TEXT SHOWN |

• • • •

Staff Sergeant P.W.B. Musitano, Glider Pilot Regiment

Discussion in 'Airborne' started by ElaMus, Jun 5, 2011.

  1. ElaMus

    ElaMus Junior Member

    Hello to one and all,

    I write in regards to finding out more about my grandfather and what he did in his life.
    My GrandFather was P W B Musitano who I knew as Bill.
    I found this article on this site..
    http://www.ww2talk.com/forum/airborne/32671-7625958-staff-sergeant-p-w-b-musitano-glider-pilot-regiment.html
    and hoped whoever found this may be have more information about this.
    I think the article refurs to Operation Tonga
    Or indeed if anyone knows anything about Bill please let me know.
    Many thanks for your time
    Elaena Musitano
     
  2. englandphil

    englandphil Very Senior Member

    Elaena, the report relates to your Grandfather being captured 67 years ago tomorrow - D-Day.
     
  3. Paul Pariso

    Paul Pariso Very Senior Member

  4. Steve Mac

    Steve Mac Very Senior Member

    Welcome to the forum Elaena - enjoy!

    Best,

    Steve.
     
    ElaMus likes this.
  5. kingarthur

    kingarthur Well-Known Member

    Welcome to the forum Elaena, enjoy
     
  6. GPRegt

    GPRegt Senior Member

    Hello, Elaena

    Welcome to the Forum.

    When Kevin Shannon and I were writing One Night In June, which tells the story of Operation Tonga, your Grandfather sent us his account. It's a great story and in more detail than his Escape Report. If you email me through the GPR site, see my signature below, I'll scan the pages from the book and send them to you.

    Steve W.
     
    ElaMus likes this.
  7. airborne medic

    airborne medic Very Senior Member

    Elaena,

    Welcome......I'm happy to see GPR has seen your post because if anyone knows the story it will be Steve......
     
    ElaMus likes this.
  8. wtid45

    wtid45 Very Senior Member

    Welcome Elaena, nice to see you are being looked after:)
     
  9. 4jonboy

    4jonboy Daughter of a 56 Recce

    Hello and welcome Elaena

    Lesley
     
    ElaMus likes this.
  10. Recce_Mitch

    Recce_Mitch Very Senior Member

    Welcome to the forum


    Cheers
    Paul
     
    ElaMus likes this.
  11. horsapassenger

    horsapassenger Senior Member

    Elaena

    You might be interested in the attached form which goes with your Grandfather's Escape and Evasion report

    John
     

    Attached Files:

  12. ElaMus

    ElaMus Junior Member

    This website is amazing, to have such warm welcomes, and view so much information, so easily, is truely a great testiment to this sites creators and contributors.

• • • •

SOURCE DATA |
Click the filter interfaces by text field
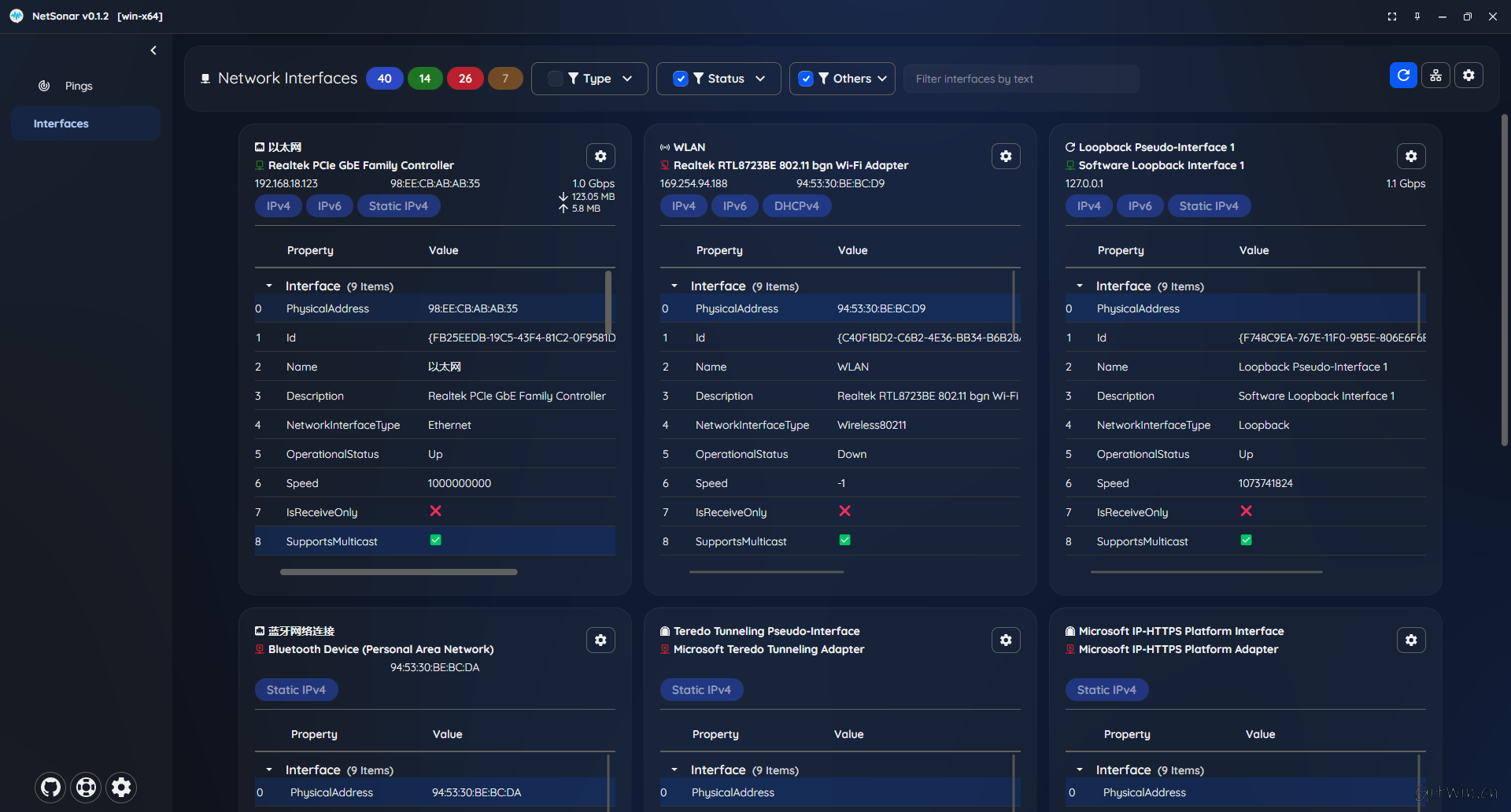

• • • •

TASK 1 | According to the forum thread, which operation is the subject of the book One Night In June?
TASK 2 | Reproduce the forum thread verbatim from "My GrandFather was" up to and including "tomorrow - D-Day.".
None of the material is required.

OUTPUT 1 | Operation Tonga.

OUTPUT 2 |
My GrandFather was P W B Musitano who I knew as Bill.
    I found this article on this site..
    http://www.ww2talk.com/forum/airborne/32671-7625958-staff-sergeant-p-w-b-musitano-glider-pilot-regiment.html
    and hoped whoever found this may be have more information about this.
    I think the article refurs to Operation Tonga
    Or indeed if anyone knows anything about Bill please let me know.
    Many thanks for your time
    Elaena Musitano
     
  2. englandphil

    englandphil Very Senior Member

    Elaena, the report relates to your Grandfather being captured 67 years ago tomorrow - D-Day.